→ Requisitos do exercício:
• 1. Indique se cada afirmação concorda com a resenha sobre o livro de Paulo Freire. Responda sim ou não e cite as palavras da resenha que decidem. (a) Moacir Gadotti é um dos autores das biografias. (b) O livro pretende trazer novidades. (c) Monteiro Lobato e Anísio Teixeira se encontraram no final dos anos 20.
• 2. Segundo a resenha sobre o livro de Paulo Freire, a quem Monteiro Lobato enviou Anísio Teixeira?
• 3. Liste todos os autores das biografias de Paulo Freire citados na resenha sobre o livro.

São Paulo, sexta-feira, 13 de setembro de 1996
Texto Anterior | Próximo Texto | Índice

Pedagogia libertadora

PAULO GHIRALDELLI JR.

o novo livro sobre Paulo Freire possui quatro biografias sobre o educador, depoimentos e artigos de intelectuais e políticos sobre sua vida e escritos, além de uma indicação bibliográfica sobre o método de alfabetização que levou seu nome e sobre a "pedagogia libertadora".
As biografias foram montadas de maneira significativa. Seus autores são Ana Maria Araújo Freire, Moacir Gadotti, Carlos Alberto Torres e Heinz-Peter Gerhardt. Os depoimentos e artigos aglutinam pessoas das mais variadas posturas e dos mais distintos lugares. O livro parece não ter a pretensão de trazer novidades, mas de contribuir para a informação de leitores e pesquisadores jovens. Isso não quer dizer que ele não "dê o que pensar" aos mais calejados.
Pode-se observar neste livro uma viagem, de ida e volta, do pensamento pedagógico norte-americano pelo mundo, ou melhor, pelo Terceiro Mundo. Sua parte inicial lembra a filiação de Paulo Freire a Anísio Teixeira e, assim, de certo modo, ao pragmatismo de John Dewey (págs. 92, 118, 152 etc.), enquanto as páginas finais mostram como autores norte-americanos se aproveitam hoje dessa pedagogia brasileira, tomada como paradigma de pedagogia terceiro-mundista. "Paulo Freire - Uma Biobibliografia" deve muito ao encontro, no final dos anos 20, de Monteiro Lobato com Anísio Teixeira.
Lobato ficou encantado com Anísio e o enviou para Fernando de Azevedo, com uma carta de apresentação que dizia o seguinte: "Fernando. Ao receberes esta, pára! Bota prá fora qualquer senador que te esteja aporrinhando. Solta o pessoal da sala e atende o apresentado, pois ele é o nosso grande Anísio Teixeira, a inteligência mais brilhante e o maior coração que já encontrei nestes últimos anos de minha vida" (1).

→ Lista de registros:

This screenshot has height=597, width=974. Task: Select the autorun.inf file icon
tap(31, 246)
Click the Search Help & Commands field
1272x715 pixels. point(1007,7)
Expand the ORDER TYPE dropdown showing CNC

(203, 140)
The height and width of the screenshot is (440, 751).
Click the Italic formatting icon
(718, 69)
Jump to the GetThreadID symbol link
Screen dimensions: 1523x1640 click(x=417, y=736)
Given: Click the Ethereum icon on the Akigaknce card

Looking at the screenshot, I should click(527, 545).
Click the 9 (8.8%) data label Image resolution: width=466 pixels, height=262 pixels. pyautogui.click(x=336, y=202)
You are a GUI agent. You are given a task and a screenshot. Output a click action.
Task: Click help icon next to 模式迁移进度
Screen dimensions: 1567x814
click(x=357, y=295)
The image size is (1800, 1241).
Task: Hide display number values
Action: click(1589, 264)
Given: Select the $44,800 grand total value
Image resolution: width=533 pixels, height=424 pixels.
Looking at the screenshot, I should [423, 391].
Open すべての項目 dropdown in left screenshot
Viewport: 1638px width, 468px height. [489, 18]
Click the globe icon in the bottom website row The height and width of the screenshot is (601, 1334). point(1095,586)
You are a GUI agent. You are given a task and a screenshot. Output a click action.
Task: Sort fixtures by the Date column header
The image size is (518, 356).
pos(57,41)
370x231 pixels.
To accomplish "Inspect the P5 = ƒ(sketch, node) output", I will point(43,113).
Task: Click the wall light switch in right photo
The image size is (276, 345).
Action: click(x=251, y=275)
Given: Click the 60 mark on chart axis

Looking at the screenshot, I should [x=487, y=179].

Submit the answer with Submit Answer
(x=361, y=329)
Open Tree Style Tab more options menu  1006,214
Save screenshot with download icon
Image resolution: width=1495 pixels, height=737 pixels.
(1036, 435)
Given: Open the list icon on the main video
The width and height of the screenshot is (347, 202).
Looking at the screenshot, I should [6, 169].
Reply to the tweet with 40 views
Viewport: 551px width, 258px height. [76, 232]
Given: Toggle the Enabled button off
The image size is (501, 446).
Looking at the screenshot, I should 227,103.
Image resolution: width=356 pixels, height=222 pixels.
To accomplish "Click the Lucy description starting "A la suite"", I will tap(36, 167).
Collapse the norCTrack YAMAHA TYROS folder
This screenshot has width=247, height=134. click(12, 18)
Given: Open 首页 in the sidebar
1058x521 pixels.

→ Respostas esperadas:
• 1.
(a) Sim: "Seus autores são Ana Maria Araújo Freire, Moacir Gadotti, Carlos Alberto Torres e Heinz-Peter Gerhardt."
(b) Não: "O livro parece não ter a pretensão de trazer novidades"
(c) Sim: "deve muito ao encontro, no final dos anos 20, de Monteiro Lobato com Anísio Teixeira"

• 2. A Fernando de Azevedo, com uma carta de apresentação.

• 3. Ana Maria Araújo Freire, Moacir Gadotti, Carlos Alberto Torres e Heinz-Peter Gerhardt.